United States of America, Plaintiff-appellee, v. Thomas Anthony Zule, Defendant-appellant, 581 F.2d 1218 (5th Cir. 1978)

Annotate this Case
US Court of Appeals for the Fifth Circuit - 581 F.2d 1218 (5th Cir. 1978) Oct. 16, 1978

Clyde W. Woody, Houston, Tex., for defendant-appellant.

J. A. Canales, U. S. Atty., James R. Gough, George A. Kelt, Jr., Jim C. Ezer, James L. Powers, Asst. U. S. Attys., Houston, Tex., for plaintiff-appellee.

Appeal from the United States District Court for the Southern District of Texas.
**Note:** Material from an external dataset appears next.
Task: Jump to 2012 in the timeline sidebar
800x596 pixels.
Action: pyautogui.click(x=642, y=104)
Before GEWIN, RONEY and GEE, Circuit Judges.

GEE, Circuit Judge:

Appellant Zule was convicted of conspiracy to possess with intent to distribute methamphetamine, possession with intent to distribute methamphetamine, and distribution of methamphetamine. On appeal he challenges the admission of a co-conspirator's statement and the sufficiency of the evidence. We agree that the statement was inadmissible and that the evidence was insufficient. Accordingly, we reverse the convictions.
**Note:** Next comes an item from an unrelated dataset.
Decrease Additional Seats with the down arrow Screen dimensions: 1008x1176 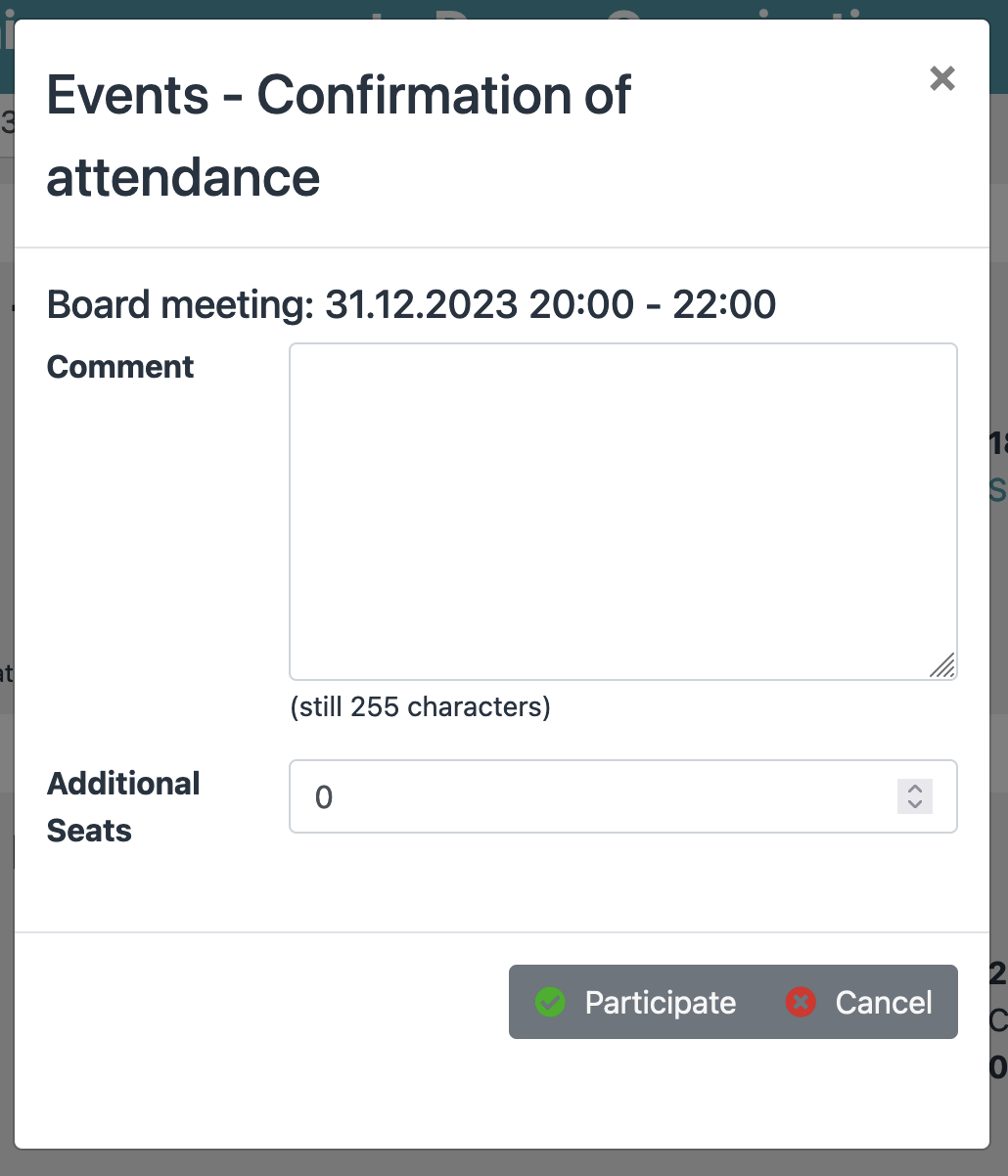915,804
Beginning in February 1977, undercover DEA agents set up a series of progressively larger purchases of methamphetamine from Harold Peters.1  At the third transaction, Peters mentioned in the course of conversation that the white Mercury automobile he was driving belonged to his "connection," that is, to his source of supply. The agents later discovered that the car was registered to Zule. In mid-June the agents set up a large purchase in an effort to smoke out Peters' source. Peters arrived at the designated hotel driving a small foreign sports car. A few minutes later Zule arrived in the white Mercury earlier traced to him, which he parked directly behind Peters' car. Peters entered the hotel for the transaction while Zule was parking. After meeting with the agent upstairs, Peters returned to his car and removed a small package from his trunk. He then walked over to the white Mercury and spoke briefly with Zule before returning to the hotel. The agents arrested Peters when he returned with the package containing the drug. By the time the agents moved in to arrest Zule, he had turned his car around and was counting money; the agents had to rap on the window to get his attention. At trial appellant presented no evidence, but cross-examination of government witnesses revealed that he owned a nearby retail store.
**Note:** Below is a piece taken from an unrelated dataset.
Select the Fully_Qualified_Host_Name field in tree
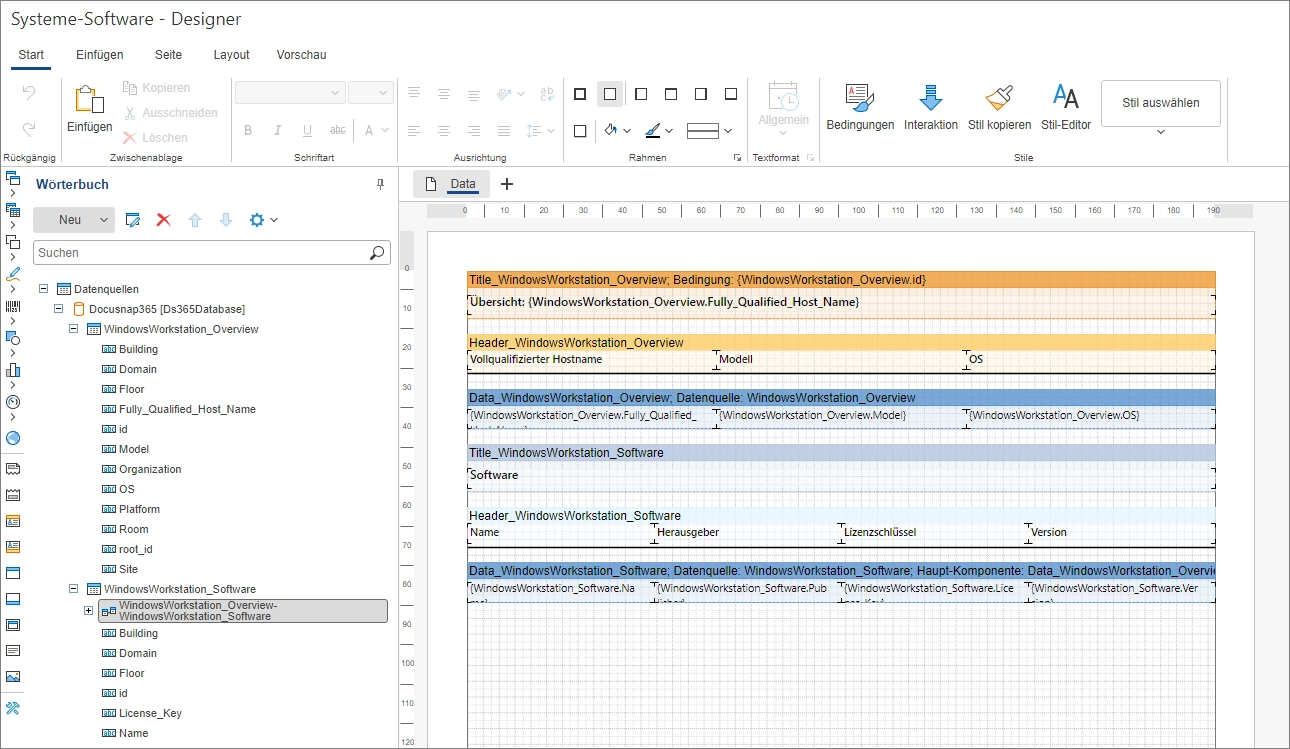1290x749 pixels. point(187,409)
When considering the sufficiency of the evidence, we must construe the evidence in the light most favorable to the government, Glasser v. United States, 315 U.S. 60, 62 S. Ct. 457, 86 L. Ed. 680 (1942), and reverse the convictions unless reasonable minds could conclude that the evidence is inconsistent with every hypothesis of innocence. United States v. Ragano, 520 F.2d 1191, 1203 n. 16 (5th Cir. 1975), Cert. denied, 427 U.S. 905, 96 S. Ct. 3192, 49 L. Ed. 2d 1199 (1976).

The government relies on the following four incidents as sufficient evidence to support the convictions: (1) Peters' use of Zule's car to make delivery of the drug in the third transaction; (2) Peters' statement that the white Mercury belonged to his "connection"; (3) Zule's presence at the scene of the last transaction; and (4) Peters' brief conversation with Zule before reentering the hotel with the package of methamphetamine.

We must first consider whether the out-of-court statement by appellant's alleged co-conspirator is admissible. The general rule is that before a co-conspirator's statement may go to the jury the government must establish by independent evidence the existence of a conspiracy and the accused's participation in it. United States v. Oliva, 497 F.2d 130, 132 (5th Cir. 1974). The government's independent evidence in this case is that on one occasion Peters used a car once registered to Zule to make a drug delivery and that on a second occasion Zule was in the general vicinity of a drug transaction and conversed briefly with the person making the sale. Whether we use the standard in effect at the time of this trial, See United States v. Oliva, 497 F.2d 130 (5th Cir. 1974) (prima facie), or the standard recently advanced, See United States v. James, 576 F.2d 1121 (5th Cir.), Motion for rehearing en banc granted (August 7, 1978) (preponderance of the evidence), we conclude that the government's independent evidence does not establish a sufficient foundation for the admission of the hearsay statement made by Peters.2 

Having concluded that the hearsay statement is inadmissible, we must now decide whether the remaining three incidents are sufficient to support appellant's convictions. The conspiracy conviction must necessarily fall because we have already concluded that the government's evidence of conspiracy did not meet even the weaker standard necessary to support admission of a co-conspirator's statement.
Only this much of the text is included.